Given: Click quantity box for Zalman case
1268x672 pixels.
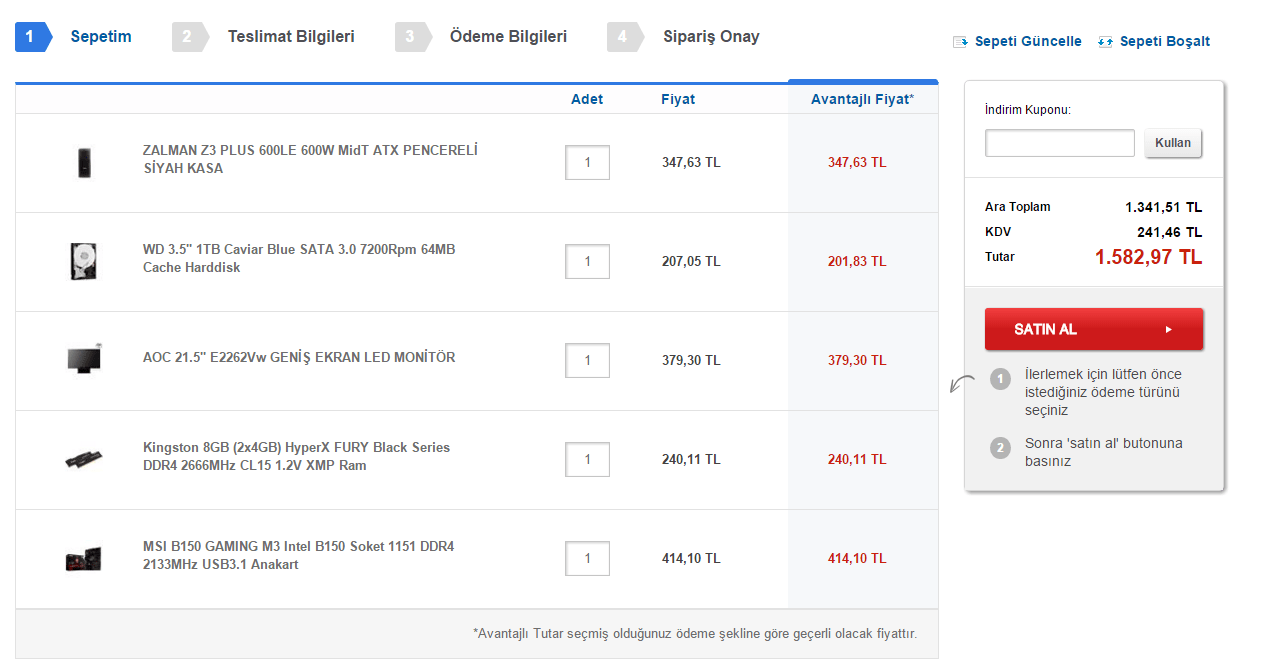Looking at the screenshot, I should [x=587, y=162].
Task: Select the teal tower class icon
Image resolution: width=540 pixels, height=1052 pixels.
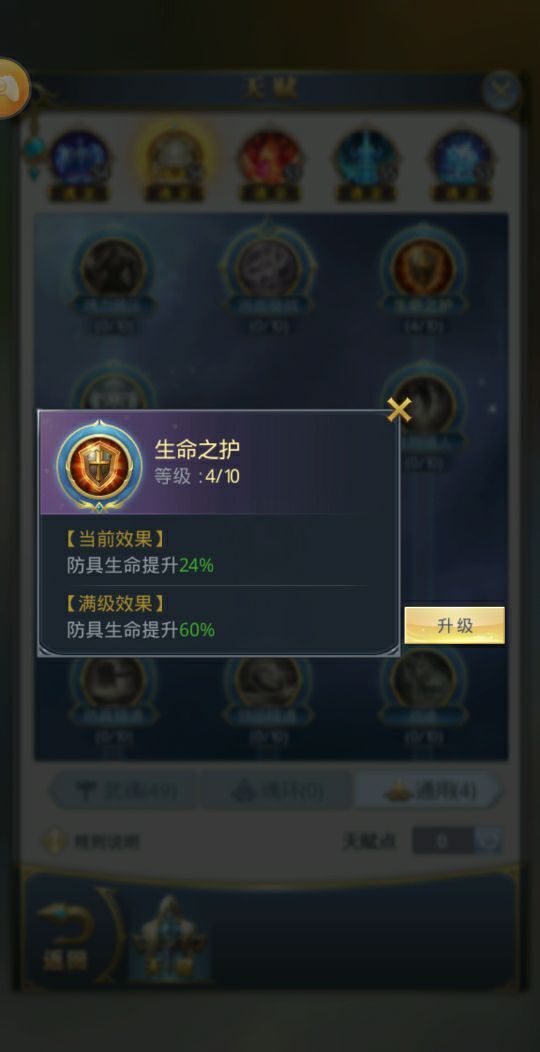Action: coord(366,158)
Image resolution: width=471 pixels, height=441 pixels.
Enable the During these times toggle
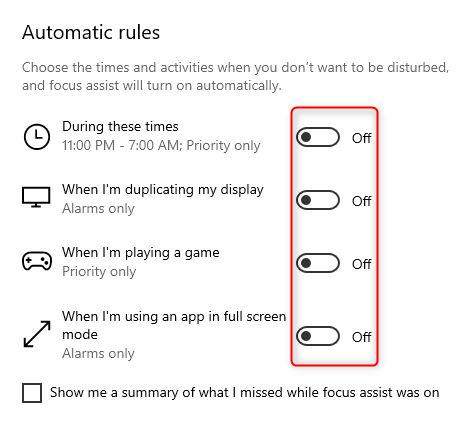(318, 137)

==============================

Copy the text lines of all three entries above word for word, leaving out the pictures.

(Written answer):
Given: Click quantity box for Zalman case
1268x672 pixels.
Looking at the screenshot, I should [x=587, y=162].
Task: Select the teal tower class icon
Image resolution: width=540 pixels, height=1052 pixels.
Action: coord(366,158)
Image resolution: width=471 pixels, height=441 pixels.
Enable the During these times toggle
(318, 137)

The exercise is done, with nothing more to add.